A faithful transcription of all the records is required.

*** Source data Section Begins ***

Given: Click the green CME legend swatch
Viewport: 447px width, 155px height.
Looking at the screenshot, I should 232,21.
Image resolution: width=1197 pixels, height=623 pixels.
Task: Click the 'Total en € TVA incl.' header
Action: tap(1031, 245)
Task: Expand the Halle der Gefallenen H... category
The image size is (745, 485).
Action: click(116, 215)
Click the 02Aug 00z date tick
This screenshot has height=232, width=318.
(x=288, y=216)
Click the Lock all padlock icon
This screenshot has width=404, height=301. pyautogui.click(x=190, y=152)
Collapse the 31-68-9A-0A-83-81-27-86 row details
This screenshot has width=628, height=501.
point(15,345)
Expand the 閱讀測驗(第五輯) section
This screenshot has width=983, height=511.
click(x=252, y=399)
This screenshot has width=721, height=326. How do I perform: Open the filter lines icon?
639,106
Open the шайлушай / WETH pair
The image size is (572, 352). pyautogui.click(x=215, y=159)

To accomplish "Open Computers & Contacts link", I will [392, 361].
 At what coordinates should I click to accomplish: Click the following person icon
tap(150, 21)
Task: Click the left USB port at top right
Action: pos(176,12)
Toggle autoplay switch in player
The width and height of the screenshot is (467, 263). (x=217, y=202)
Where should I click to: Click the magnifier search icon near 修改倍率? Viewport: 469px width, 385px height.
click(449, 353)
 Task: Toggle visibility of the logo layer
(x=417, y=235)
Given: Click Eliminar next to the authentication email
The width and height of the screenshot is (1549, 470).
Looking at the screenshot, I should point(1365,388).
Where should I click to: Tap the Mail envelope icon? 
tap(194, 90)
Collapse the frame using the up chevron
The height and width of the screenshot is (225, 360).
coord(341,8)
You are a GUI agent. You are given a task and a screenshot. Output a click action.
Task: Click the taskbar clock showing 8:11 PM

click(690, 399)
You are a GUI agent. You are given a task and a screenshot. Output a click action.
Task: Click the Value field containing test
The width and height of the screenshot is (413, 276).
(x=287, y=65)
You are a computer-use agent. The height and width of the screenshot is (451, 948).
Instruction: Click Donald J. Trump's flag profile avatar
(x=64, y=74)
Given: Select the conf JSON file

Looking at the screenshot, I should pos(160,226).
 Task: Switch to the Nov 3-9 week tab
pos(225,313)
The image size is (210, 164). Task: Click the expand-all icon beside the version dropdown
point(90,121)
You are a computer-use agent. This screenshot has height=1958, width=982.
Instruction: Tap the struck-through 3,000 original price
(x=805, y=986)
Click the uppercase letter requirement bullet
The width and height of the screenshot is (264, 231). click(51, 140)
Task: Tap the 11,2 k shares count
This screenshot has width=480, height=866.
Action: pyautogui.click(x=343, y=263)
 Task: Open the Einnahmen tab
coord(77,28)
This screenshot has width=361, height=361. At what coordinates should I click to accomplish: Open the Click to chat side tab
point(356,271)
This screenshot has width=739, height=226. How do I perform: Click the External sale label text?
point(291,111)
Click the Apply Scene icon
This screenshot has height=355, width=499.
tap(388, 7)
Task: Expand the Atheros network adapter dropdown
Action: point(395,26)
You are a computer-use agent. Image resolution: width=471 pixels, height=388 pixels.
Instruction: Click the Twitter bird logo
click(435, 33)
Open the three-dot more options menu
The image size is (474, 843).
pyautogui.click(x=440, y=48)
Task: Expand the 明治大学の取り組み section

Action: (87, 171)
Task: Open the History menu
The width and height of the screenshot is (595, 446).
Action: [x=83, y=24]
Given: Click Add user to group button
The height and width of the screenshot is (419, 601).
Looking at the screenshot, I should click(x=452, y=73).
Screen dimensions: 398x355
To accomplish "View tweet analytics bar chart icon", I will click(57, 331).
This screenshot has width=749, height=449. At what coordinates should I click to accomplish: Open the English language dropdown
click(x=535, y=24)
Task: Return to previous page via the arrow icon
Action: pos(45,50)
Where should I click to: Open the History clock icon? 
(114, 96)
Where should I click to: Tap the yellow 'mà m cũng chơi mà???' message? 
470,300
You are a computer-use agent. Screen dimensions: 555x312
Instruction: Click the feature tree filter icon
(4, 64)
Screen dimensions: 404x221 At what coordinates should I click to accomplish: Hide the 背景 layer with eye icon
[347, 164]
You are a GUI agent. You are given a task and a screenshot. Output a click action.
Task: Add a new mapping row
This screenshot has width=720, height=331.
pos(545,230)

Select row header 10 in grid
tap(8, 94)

*** Source data Section Ends ***

## Result of the task
Given: Click the green CME legend swatch
Viewport: 447px width, 155px height.
Looking at the screenshot, I should 232,21.
Image resolution: width=1197 pixels, height=623 pixels.
Task: Click the 'Total en € TVA incl.' header
Action: tap(1031, 245)
Task: Expand the Halle der Gefallenen H... category
The image size is (745, 485).
Action: click(116, 215)
Click the 02Aug 00z date tick
This screenshot has height=232, width=318.
(x=288, y=216)
Click the Lock all padlock icon
This screenshot has width=404, height=301. pyautogui.click(x=190, y=152)
Collapse the 31-68-9A-0A-83-81-27-86 row details
This screenshot has width=628, height=501.
point(15,345)
Expand the 閱讀測驗(第五輯) section
This screenshot has width=983, height=511.
click(x=252, y=399)
This screenshot has width=721, height=326. How do I perform: Open the filter lines icon?
639,106
Open the шайлушай / WETH pair
The image size is (572, 352). pyautogui.click(x=215, y=159)

To accomplish "Open Computers & Contacts link", I will [392, 361].
 At what coordinates should I click to accomplish: Click the following person icon
tap(150, 21)
Task: Click the left USB port at top right
Action: pos(176,12)
Toggle autoplay switch in player
The width and height of the screenshot is (467, 263). (x=217, y=202)
Where should I click to: Click the magnifier search icon near 修改倍率? Viewport: 469px width, 385px height.
click(449, 353)
 Task: Toggle visibility of the logo layer
(x=417, y=235)
Given: Click Eliminar next to the authentication email
The width and height of the screenshot is (1549, 470).
Looking at the screenshot, I should point(1365,388).
Where should I click to: Tap the Mail envelope icon? 
tap(194, 90)
Collapse the frame using the up chevron
The height and width of the screenshot is (225, 360).
coord(341,8)
You are a GUI agent. You are given a task and a screenshot. Output a click action.
Task: Click the taskbar clock showing 8:11 PM

click(690, 399)
You are a GUI agent. You are given a task and a screenshot. Output a click action.
Task: Click the Value field containing test
The width and height of the screenshot is (413, 276).
(x=287, y=65)
You are a computer-use agent. The height and width of the screenshot is (451, 948).
Instruction: Click Donald J. Trump's flag profile avatar
(x=64, y=74)
Given: Select the conf JSON file

Looking at the screenshot, I should pos(160,226).
 Task: Switch to the Nov 3-9 week tab
pos(225,313)
The image size is (210, 164). Task: Click the expand-all icon beside the version dropdown
point(90,121)
You are a computer-use agent. This screenshot has height=1958, width=982.
Instruction: Tap the struck-through 3,000 original price
(x=805, y=986)
Click the uppercase letter requirement bullet
The width and height of the screenshot is (264, 231). click(51, 140)
Task: Tap the 11,2 k shares count
This screenshot has width=480, height=866.
Action: pyautogui.click(x=343, y=263)
 Task: Open the Einnahmen tab
coord(77,28)
This screenshot has width=361, height=361. At what coordinates should I click to accomplish: Open the Click to chat side tab
point(356,271)
This screenshot has width=739, height=226. How do I perform: Click the External sale label text?
point(291,111)
Click the Apply Scene icon
This screenshot has height=355, width=499.
tap(388, 7)
Task: Expand the Atheros network adapter dropdown
Action: point(395,26)
You are a computer-use agent. Image resolution: width=471 pixels, height=388 pixels.
Instruction: Click the Twitter bird logo
click(435, 33)
Open the three-dot more options menu
The image size is (474, 843).
pyautogui.click(x=440, y=48)
Task: Expand the 明治大学の取り組み section

Action: (87, 171)
Task: Open the History menu
The width and height of the screenshot is (595, 446).
Action: [x=83, y=24]
Given: Click Add user to group button
The height and width of the screenshot is (419, 601).
Looking at the screenshot, I should click(x=452, y=73).
Screen dimensions: 398x355
To accomplish "View tweet analytics bar chart icon", I will click(57, 331).
This screenshot has width=749, height=449. At what coordinates should I click to accomplish: Open the English language dropdown
click(x=535, y=24)
Task: Return to previous page via the arrow icon
Action: pos(45,50)
Where should I click to: Open the History clock icon? 
(114, 96)
Where should I click to: Tap the yellow 'mà m cũng chơi mà???' message? 
470,300
You are a computer-use agent. Screen dimensions: 555x312
Instruction: Click the feature tree filter icon
(4, 64)
Screen dimensions: 404x221 At what coordinates should I click to accomplish: Hide the 背景 layer with eye icon
[347, 164]
You are a GUI agent. You are given a task and a screenshot. Output a click action.
Task: Add a new mapping row
This screenshot has width=720, height=331.
pos(545,230)

Select row header 10 in grid
tap(8, 94)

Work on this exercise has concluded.